IntercontinentalExchange, the 12-year-old energy and commodity futures bourse known as ICE, is buying the 220-year- old exchange operator as the profitability of equities trading declines and derivatives generate more income. European Union regulators approved the deal on June 24. While NYSE’s earnings had dropped 26% in 2012 as fewer U.S. shares changed hands, profit increased during the first three months of 2013 on lowered expenses.

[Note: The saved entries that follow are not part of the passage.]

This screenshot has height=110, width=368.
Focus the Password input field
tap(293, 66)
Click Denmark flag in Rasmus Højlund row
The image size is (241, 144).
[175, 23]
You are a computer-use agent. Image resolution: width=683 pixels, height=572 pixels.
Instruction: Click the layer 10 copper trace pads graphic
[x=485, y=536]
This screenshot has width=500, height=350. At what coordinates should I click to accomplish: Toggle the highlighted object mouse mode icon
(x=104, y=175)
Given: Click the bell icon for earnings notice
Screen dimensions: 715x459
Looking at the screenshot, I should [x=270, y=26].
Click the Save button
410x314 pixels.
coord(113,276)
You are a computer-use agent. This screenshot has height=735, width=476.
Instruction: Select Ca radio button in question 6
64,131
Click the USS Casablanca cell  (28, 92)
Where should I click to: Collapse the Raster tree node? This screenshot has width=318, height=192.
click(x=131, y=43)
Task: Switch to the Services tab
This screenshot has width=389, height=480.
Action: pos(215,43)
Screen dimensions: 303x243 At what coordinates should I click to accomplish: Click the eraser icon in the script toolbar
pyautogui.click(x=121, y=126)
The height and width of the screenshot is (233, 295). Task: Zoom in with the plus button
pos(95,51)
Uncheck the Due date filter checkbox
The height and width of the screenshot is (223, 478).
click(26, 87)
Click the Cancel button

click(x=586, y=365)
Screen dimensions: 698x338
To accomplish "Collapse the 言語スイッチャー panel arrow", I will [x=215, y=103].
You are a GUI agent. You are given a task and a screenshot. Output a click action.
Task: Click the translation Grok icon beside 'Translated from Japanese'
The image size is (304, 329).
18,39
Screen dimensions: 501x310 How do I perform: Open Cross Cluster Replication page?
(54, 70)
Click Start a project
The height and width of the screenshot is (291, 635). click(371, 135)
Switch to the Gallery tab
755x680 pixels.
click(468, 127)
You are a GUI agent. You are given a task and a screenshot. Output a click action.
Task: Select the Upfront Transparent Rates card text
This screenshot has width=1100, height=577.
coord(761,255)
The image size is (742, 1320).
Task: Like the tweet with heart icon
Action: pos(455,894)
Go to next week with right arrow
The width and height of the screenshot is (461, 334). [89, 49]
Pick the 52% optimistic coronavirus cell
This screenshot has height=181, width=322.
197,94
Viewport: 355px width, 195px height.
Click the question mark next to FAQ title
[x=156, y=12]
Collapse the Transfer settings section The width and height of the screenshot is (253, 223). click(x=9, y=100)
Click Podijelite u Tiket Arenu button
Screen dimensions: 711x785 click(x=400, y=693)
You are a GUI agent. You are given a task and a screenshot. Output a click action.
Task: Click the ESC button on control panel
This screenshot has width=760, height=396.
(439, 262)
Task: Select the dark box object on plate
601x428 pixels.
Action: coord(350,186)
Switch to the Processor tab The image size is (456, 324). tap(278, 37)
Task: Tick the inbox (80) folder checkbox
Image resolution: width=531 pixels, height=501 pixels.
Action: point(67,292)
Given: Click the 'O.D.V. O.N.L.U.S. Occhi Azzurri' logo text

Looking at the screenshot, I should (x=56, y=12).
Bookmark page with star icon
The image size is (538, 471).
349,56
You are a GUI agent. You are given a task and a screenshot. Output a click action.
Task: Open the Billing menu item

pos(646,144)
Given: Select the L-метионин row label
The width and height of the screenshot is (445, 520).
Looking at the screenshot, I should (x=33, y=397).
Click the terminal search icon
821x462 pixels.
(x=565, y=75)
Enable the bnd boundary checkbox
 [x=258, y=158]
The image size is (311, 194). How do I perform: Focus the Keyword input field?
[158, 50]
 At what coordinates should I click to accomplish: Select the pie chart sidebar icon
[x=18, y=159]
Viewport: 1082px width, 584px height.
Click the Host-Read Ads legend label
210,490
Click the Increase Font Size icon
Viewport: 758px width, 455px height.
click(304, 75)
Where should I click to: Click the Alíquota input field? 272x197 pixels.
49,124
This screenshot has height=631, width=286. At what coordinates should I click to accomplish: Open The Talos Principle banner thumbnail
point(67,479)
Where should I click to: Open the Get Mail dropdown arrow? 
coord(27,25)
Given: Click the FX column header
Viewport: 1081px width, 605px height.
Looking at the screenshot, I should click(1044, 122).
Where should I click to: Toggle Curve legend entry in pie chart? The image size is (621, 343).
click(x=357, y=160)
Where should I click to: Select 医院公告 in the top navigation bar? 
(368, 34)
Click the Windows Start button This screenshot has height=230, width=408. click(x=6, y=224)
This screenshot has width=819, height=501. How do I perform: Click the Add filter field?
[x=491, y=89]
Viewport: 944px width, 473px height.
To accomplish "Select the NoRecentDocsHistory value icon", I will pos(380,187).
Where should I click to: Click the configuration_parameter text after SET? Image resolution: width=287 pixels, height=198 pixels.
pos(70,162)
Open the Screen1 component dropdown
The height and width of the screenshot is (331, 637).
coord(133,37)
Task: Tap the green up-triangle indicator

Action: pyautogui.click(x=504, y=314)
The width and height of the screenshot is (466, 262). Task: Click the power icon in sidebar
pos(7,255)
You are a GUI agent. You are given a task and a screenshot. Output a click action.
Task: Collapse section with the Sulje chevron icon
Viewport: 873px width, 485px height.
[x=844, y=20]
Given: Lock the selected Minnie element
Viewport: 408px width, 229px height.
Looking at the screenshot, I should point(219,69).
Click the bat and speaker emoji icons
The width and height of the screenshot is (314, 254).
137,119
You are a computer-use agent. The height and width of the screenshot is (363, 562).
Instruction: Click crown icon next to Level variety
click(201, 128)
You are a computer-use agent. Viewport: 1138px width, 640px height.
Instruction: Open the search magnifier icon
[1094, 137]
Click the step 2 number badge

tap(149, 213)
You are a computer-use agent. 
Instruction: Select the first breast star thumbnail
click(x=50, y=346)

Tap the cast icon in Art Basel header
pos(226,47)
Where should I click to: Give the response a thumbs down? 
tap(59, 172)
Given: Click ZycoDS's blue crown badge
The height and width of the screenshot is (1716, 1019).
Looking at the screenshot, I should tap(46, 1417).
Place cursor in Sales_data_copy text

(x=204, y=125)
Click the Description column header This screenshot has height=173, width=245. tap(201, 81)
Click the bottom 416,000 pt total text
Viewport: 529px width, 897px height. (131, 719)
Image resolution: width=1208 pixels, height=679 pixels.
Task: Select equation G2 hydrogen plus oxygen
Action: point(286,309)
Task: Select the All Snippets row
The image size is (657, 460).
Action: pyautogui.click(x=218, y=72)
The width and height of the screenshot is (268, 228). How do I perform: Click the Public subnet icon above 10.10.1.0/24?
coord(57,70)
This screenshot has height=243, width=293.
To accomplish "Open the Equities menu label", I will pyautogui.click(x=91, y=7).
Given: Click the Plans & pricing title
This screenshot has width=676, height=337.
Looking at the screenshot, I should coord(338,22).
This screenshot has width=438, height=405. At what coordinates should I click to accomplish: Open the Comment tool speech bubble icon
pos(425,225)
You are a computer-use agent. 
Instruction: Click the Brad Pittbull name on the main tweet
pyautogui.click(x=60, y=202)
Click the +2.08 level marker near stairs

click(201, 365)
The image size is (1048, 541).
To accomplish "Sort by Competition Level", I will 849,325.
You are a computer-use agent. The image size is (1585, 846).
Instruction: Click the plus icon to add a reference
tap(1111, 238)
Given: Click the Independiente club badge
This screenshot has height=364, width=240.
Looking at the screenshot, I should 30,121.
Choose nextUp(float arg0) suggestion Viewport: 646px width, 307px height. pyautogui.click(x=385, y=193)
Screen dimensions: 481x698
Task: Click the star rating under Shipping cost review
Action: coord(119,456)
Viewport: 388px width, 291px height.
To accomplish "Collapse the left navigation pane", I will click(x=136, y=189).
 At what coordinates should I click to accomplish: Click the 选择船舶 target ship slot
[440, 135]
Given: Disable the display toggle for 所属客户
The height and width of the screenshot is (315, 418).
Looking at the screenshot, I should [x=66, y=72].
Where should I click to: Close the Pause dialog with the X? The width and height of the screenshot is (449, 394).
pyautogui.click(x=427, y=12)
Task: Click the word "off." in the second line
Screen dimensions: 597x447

“The results today indicate that ICE is getting a stronger company than initially thought,” Peter Lenardos, an analyst at RBC Capital Markets in London, wrote in e-mailed comments. He has a sector-perform recommendation on the shares, similar to hold. “This will likely be NYSE’s last results before its acquisition.”
NYSE shares rose 0.5% to $41.61 at 10:13 a.m. New York time today. They have gained 32% this year, almost twice the Bloomberg World Exchanges Index of 26 bourses. IntercontinentalExchange added 0.5% to $179.16, extending its 2013 advance to 45%.
NYSE’s board declared a third-quarter dividend of 30 cents a share provided the ICE transaction is not completed by the record date of Sept. 16. The deal, which was approved by shareholders of both companies last month, should receive approval from the Securities and Exchange Commission by Aug. 15, NYSE Chief Executive Officer Duncan L. Niederauer said on a conference call today.
“We continue to execute solidly against our business plan as we build momentum toward closing the ICE deal,” Niederauer said in the statement. “Our shareholders and the European Commission have approved the transaction, and we are working with the College of Regulators in Europe and other regulators to obtain all the appropriate remaining approvals.”
Operating income from derivatives trading increased 21% to $103 million, accounting for about 40% of the total, according to today’s statement. Profit from equity trading and stock listings increased less than 1% to $128 million, the company said.
Options trading in the U.S. slipped to a daily average of 15.9 million contracts last year from a ninth-consecutive record of 18.1 million in 2011, data from the Chicago-based Options Clearing Corp. show. So far in 2013, it has averaged 17 million, up about 7%. U.S. exchange-listed equity trading volume averaged 6.58 billion a day last quarter, down 3.5% from the same period in 2012, data compiled by Bloomberg show.
NYSE has been cutting costs in a plan known as Project 14 meant to eliminate $250 million of expenses by the end of 2014. The company today said it has achieved 64% of the expense-reduction target and it’s likely to beat previously announced full-year cost guidance of $1.5 billion.
Nasdaq OMX Group Inc., NYSE’s smaller equity-exchange and U.S.-listings rival, reported on July 24 that second-quarter earnings missed estimates as profit declined amid costs associated with acquisitions.
Analysts project Atlanta-based ICE will say Aug. 6 that earnings rose 7% during the quarter. Deutsche Boerse AG, based in Frankfurt, reported a decrease in profit on July 25 as it predicted its business environment will deteriorate.